Indications for surgical intervention of vascular malformations include the following:

  • Hemorrhage
  • Painful ischemia
  • Congestive heart failure
  • Nonhealing ulcers
  • Functional impairment
  • Limb-length inequality

Transcatheter embolization of vascular malformations became an extremely valuable option in the treatment of these frequently complex and deeply seeded anomalies. [18] This modality can be effectively applied alone, prior to, or in combination with surgical resection when the vascularity of the malformation must be reduced.

The procedure involves the percutaneous placement of a vascular catheter and the injection of coils or particulate matter into the malformation. Passage of emboli into the normal circulation occurs but usually only poses a problem if it enters the cerebral or mesenteric vasculatures. [19, 20] The procedure is especially useful in the treatment of AVMs.

The common adverse effects are pain and tenderness near the malformation and a transient fever and leukocytosis. More worrisome complications include necrosis of healthy adjacent tissue and neurologic injury. Thorough angiographic imaging and clear delineation of the vessels helps minimize most of these adverse effects. Embolization can provide a promising treatment option if it is carried out by an experienced interventional radiologist.

---

Task item: Extend the text on treating vascular malformations, picking up right after its final sentence.

---

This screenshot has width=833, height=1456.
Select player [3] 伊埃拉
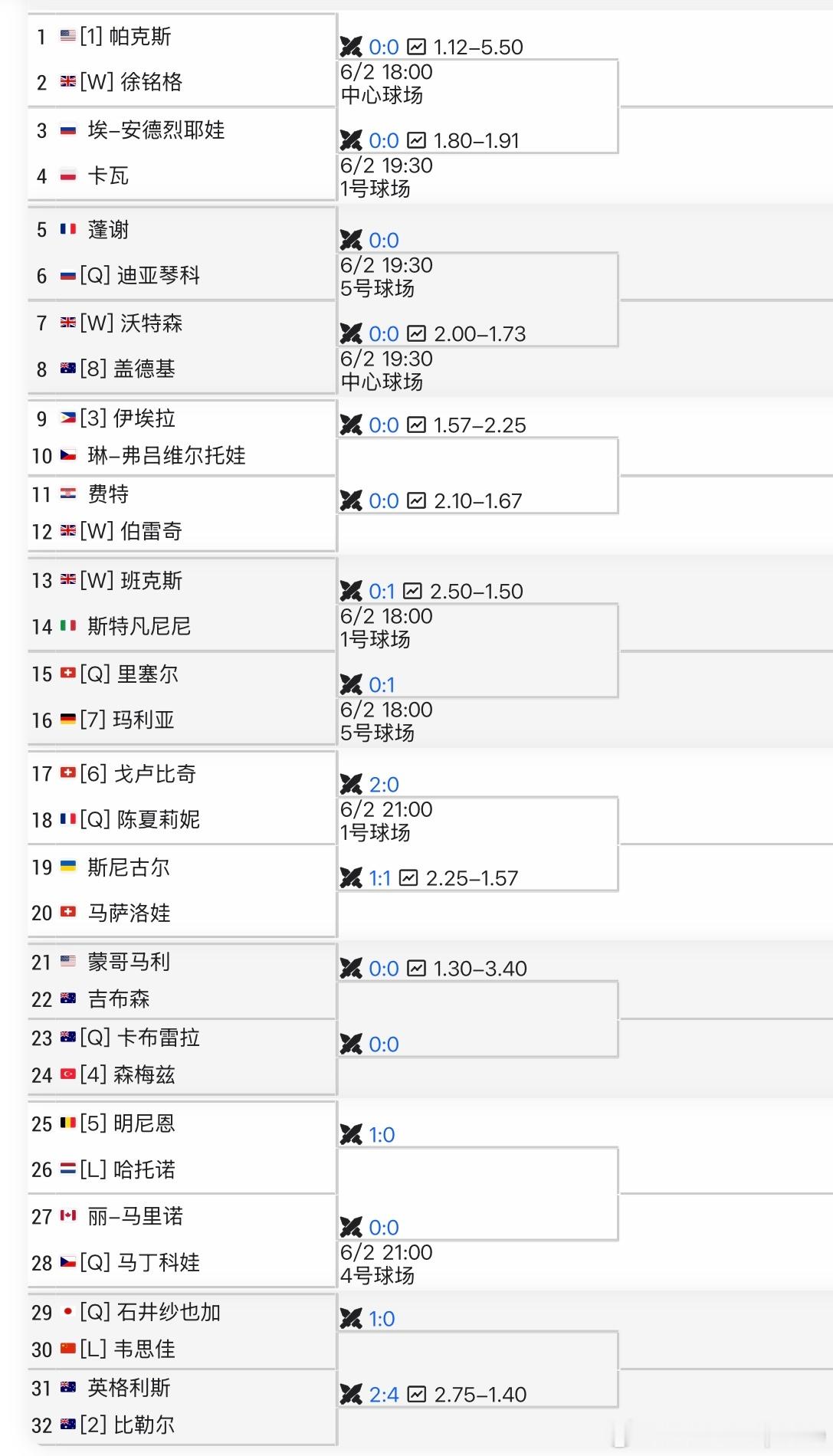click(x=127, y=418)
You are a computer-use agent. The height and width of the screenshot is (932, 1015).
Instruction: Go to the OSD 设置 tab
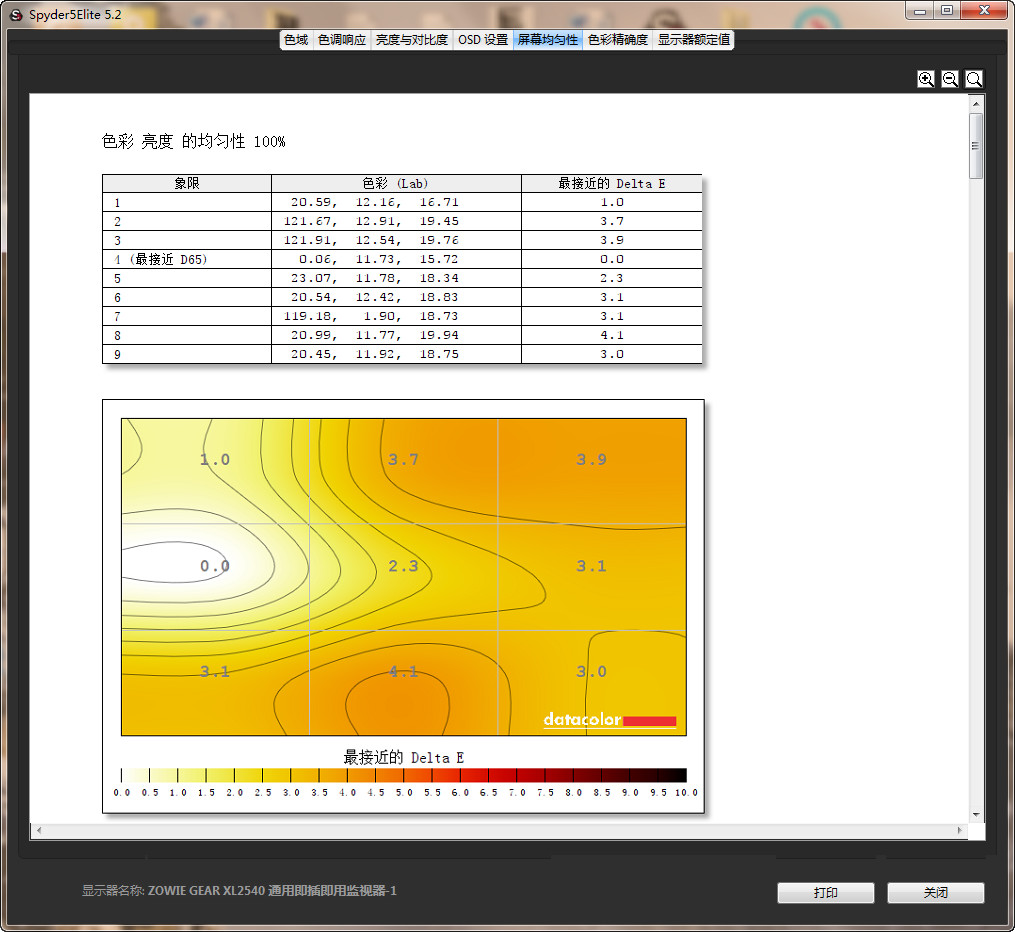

---

Response to the task:
In the treatment of venous malformations, a number of sclerosing agents, including absolute ethanol injections, can be implemented. They can carry a risk of necrosis of adjacent tissue and should be used with caution. [21]

Most AVMs are not amenable to complete surgical excision. A lesion must be well localized for a chance at complete resection. Resectability depends on the degree of extension into adjacent structures. Patients with disease that extends into the deep fascia or contiguous structures (eg, muscle and bone) usually are not surgical candidates. Malformations that extend into the pelvis and gluteal region also are not surgically resectable. Those patients severely afflicted with malformations who are not candidates for local extirpation may be candidates for amputation and rehabilitation with a limb prosthesis.

In contrast to congenital AVMs, which are difficult to treat, almost all acquired arteriovenous fistulas (AVFs) are amenable to either surgical or interventional treatment. Occlusion of the feeding vessel with coils can be done. If the AVF is between a medium-sized or large artery and a vein, then occlusion of the artery may be hazardous. Surgical treatment is preferred. The fistulous communication is disconnected, and repair of the defect in the artery and vein is accomplished.

Some of these problems can be addressed with minimally invasive endovascular techniques. [22, 23] A covered stent graft is deployed in the artery, thus covering the site of communication between the artery and vein.